A mi acompañante, la señora Lola, le duele remover el tema cuando le saco la conversación. Sabe muy bien que el mal estado de la cubierta es asunto preocupante, y que si no surge el milagro todo puede acabar en ruina paulatina. Sería una pena.
- Pues mire, se necesitan para arreglarlo cinco millones de pesetas. Parece que en ninguna parte nos los quieren dar. En el pueblo vamos haciendo rifas, pero como somos tan pocos no sacamos nada. Ya veremos lo que pasa. Don Inocente, el cura, está muy preocupado y con razón.
El pueblo de Taracena, anejo en la actualidad como quedó dicho al ayuntamiento de la capital, es según crónicas y algún que otro hallazgo de origen muy antiguo. Dada su situación y las características favorables de su emplazamiento, debió contar con habitantes en el siglo II. Luego, mucho más tarde, en 1632 recibió el título su primer marqués, el prohombre de la época don Carlos de Ibarras, personaje al que tantas veces nos hemos tenido que referir al pasar por estos pueblos.
Las fiestas patronales en honor de la Virgen del Valle, cuya ermita e imagen se encuentran como a un kilómetro de distancia algo más abajo, se celebran el segundo domingo del mes de septiembre. El acto solemne, festivo y muy recordado de su inauguración y bendición, tuvo lugar en la tarde del 9 de mayo de 1981.
- Me gustaría saludar al alcalde pedáneo –digo a doña Lola.
- No está aquí. Tiene un taller de cerrajería ahí detrás, pero él vive en Guadalajara. Los sábados por la tarde suele tener cerrado.
Me encuentro ahora en un cruce de calles que confluyen en una pequeña glorieta con farola central y contenedor de basura. Las calles no tienen por lo general en las esquinas la carteleta que anuncie su nombre. Todas están limpias y correctamente pavimentadas.
- Buenas tardes, señoras. ¿Cómo se llama esta plaza?
- Pues no tiene nombre. A todo esto le decimos la Calle Real.
Muy cerca hay una fuente con pilón, cuyo chorrear rumoroso me llama la atención. La fuente tiene alrededor un pequeño jardín. “Peña el Torero” indican algunas flechas pintadas en la pared.

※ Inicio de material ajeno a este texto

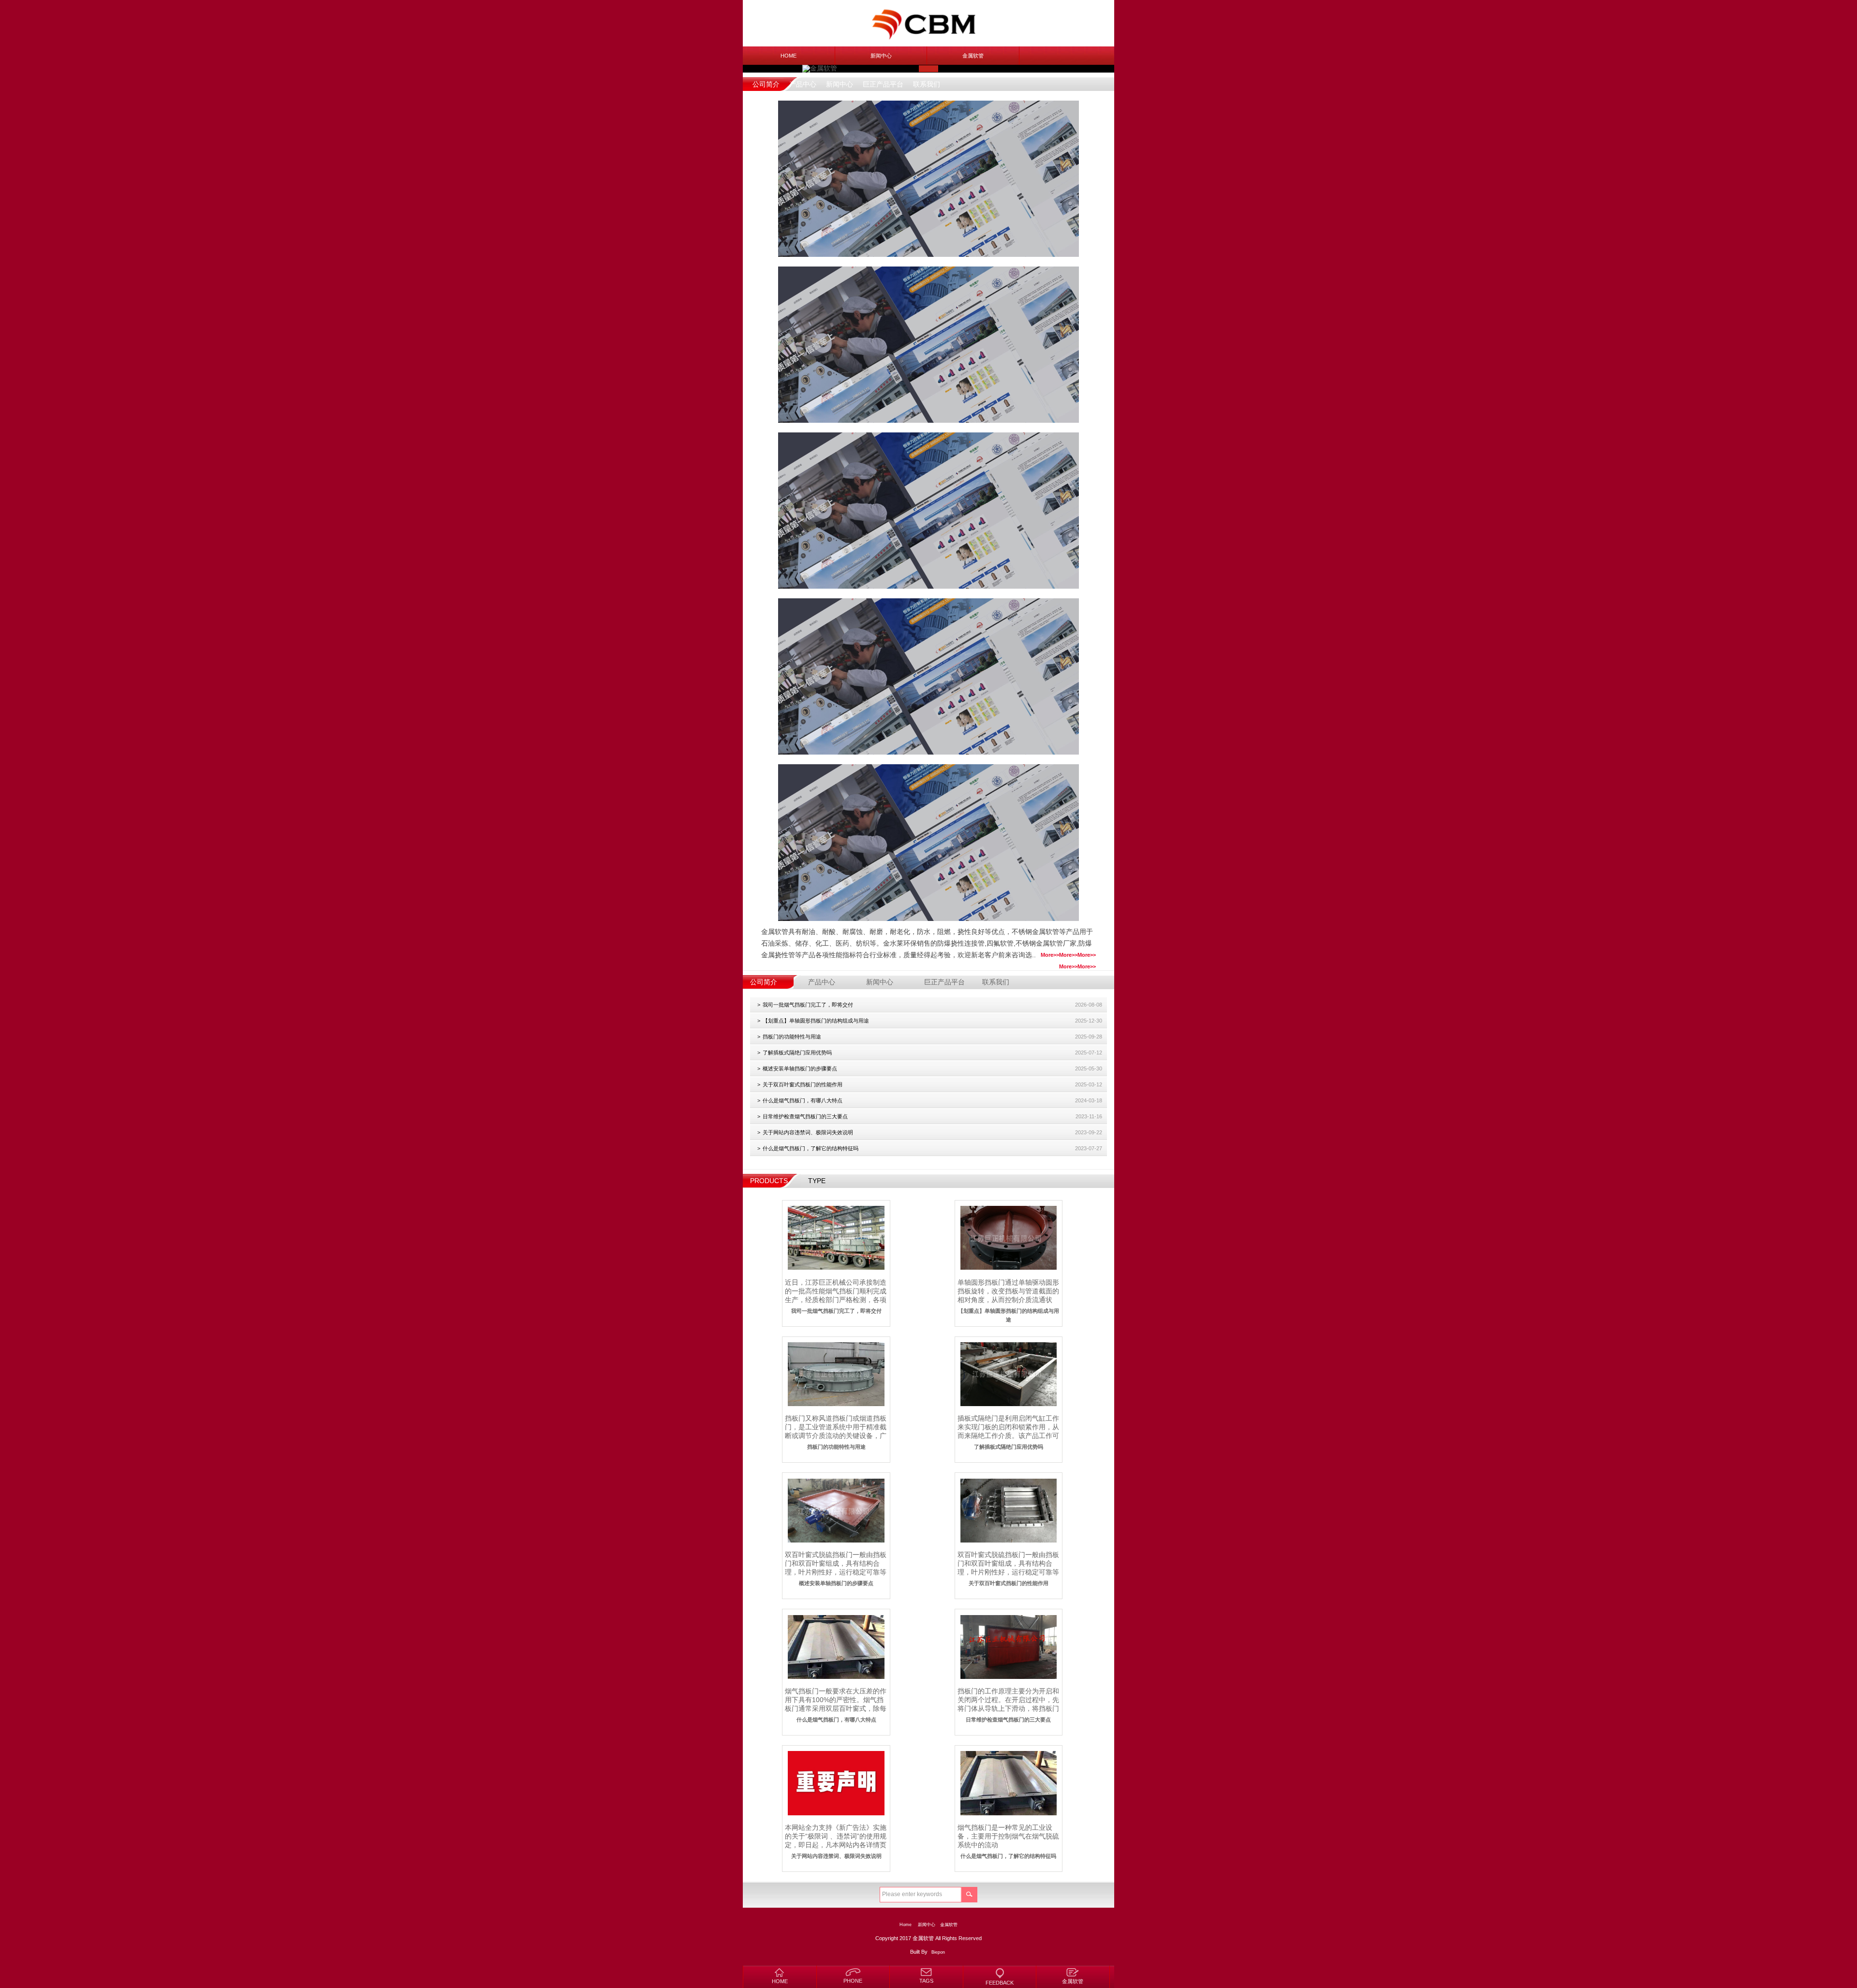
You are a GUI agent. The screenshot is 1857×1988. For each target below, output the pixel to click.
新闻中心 (881, 56)
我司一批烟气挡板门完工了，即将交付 (808, 1005)
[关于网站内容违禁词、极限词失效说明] (835, 1783)
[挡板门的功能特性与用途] (835, 1374)
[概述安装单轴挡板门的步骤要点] (835, 1510)
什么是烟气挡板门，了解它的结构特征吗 (810, 1148)
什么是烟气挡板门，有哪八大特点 (802, 1100)
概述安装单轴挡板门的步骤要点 (800, 1068)
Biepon (938, 1952)
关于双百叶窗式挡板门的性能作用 (802, 1084)
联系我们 (926, 84)
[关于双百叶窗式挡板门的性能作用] (1008, 1510)
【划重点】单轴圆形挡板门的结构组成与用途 (816, 1021)
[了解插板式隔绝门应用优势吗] (1008, 1374)
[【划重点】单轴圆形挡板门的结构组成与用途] (1008, 1238)
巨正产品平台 (883, 84)
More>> (1086, 955)
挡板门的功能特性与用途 (792, 1036)
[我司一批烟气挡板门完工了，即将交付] (835, 1238)
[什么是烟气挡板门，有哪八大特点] (835, 1646)
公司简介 (766, 84)
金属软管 (973, 56)
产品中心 (802, 84)
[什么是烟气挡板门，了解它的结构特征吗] (1008, 1783)
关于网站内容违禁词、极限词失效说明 (808, 1132)
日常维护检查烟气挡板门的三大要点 (805, 1116)
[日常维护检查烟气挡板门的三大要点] (1008, 1646)
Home (788, 56)
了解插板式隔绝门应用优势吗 (797, 1052)
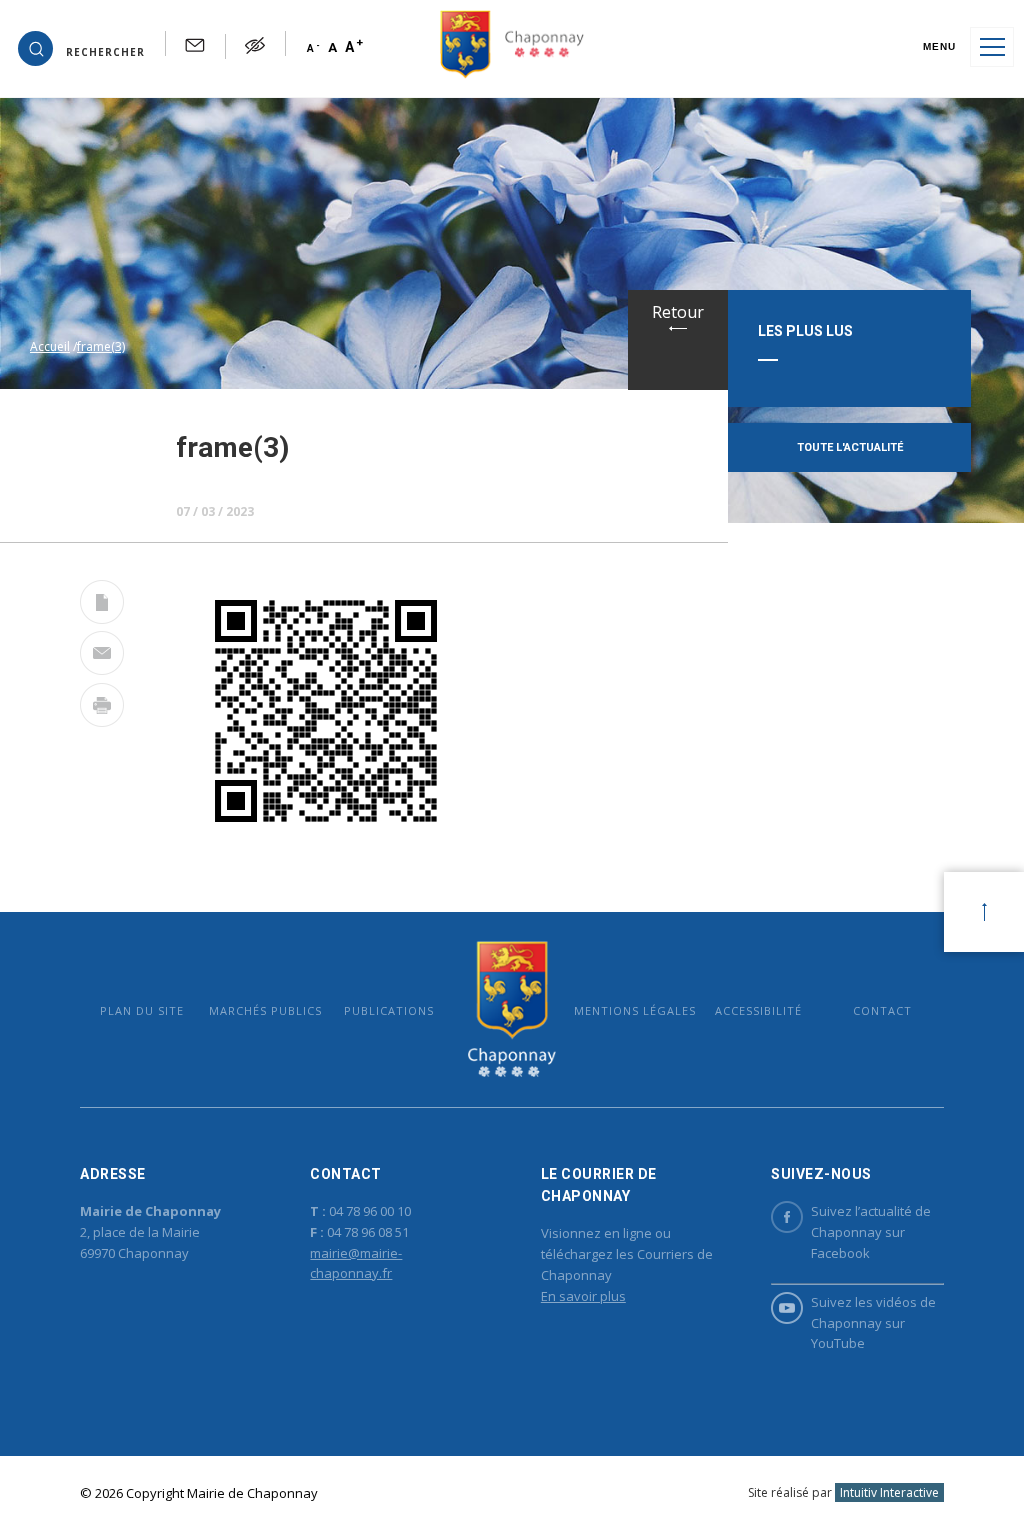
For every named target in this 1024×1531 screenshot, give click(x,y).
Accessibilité (758, 1010)
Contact (882, 1010)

La gente mayor disfruta sentada al sol en la plaza de arriba. La plaza de arriba está situada junto a la Plaza de la Lechuga. Es una plaza muy bonita y romántica. Tiene alrededor unos bancos donde poderse sentar, chopos, cipreses, y una fuente de tripe cazoleta que remata en un amorcillo envuelto en una cadena de flores. El bar que hay un poco más abajo se llama Noemi´s Bar.
- Me pones un café solo.
El televisor de Noemi´s Bar suena a todo volumen. Cuando lo bajan puedo hablar con salvador, el muchacho que sirve.
- Yo creí que en Taracena había más gente.
- No, aquí somos unas trescientas personas escasamente. Hoy se ven menos porque los hombres se han ido de ojeo con la cosa de la caza.
Cuando salgo del bar encuentro en la plaza de arriba un anciano dormitando sobre el pomo de su bastón sentado en un banco. Otras dos mujeres vestidas de domingo esperan en la parada del autobús municipal, y que, por lo visto, le hace esperar más de la cuenta.
- Sí, lo que pasa -me explican- es que los sábados por la tarde hay menos servicio. De todas formas, por la hora que es ya no debe tardar mucho.
En este punto y sin más dejo Taracena. El pueblo recibe los soles y los vientos de cada día como corresponde a su condición rural, en comarca tradicionalmente campesina. Las gentes de Taracena, por lo poco que he podido ver, se sienten orgullos de estar tan próximas a la capita, de su fábrica de caolín y de sus fiestas patronales del mes de septiembre en honor de la Virgen del Valle. Uno se siente complacido de haber incluido a Taracena en esa larga lista de pueblos de Guadalajara de los que, siempre al amparo de la letra impresa, desea dejar constancia.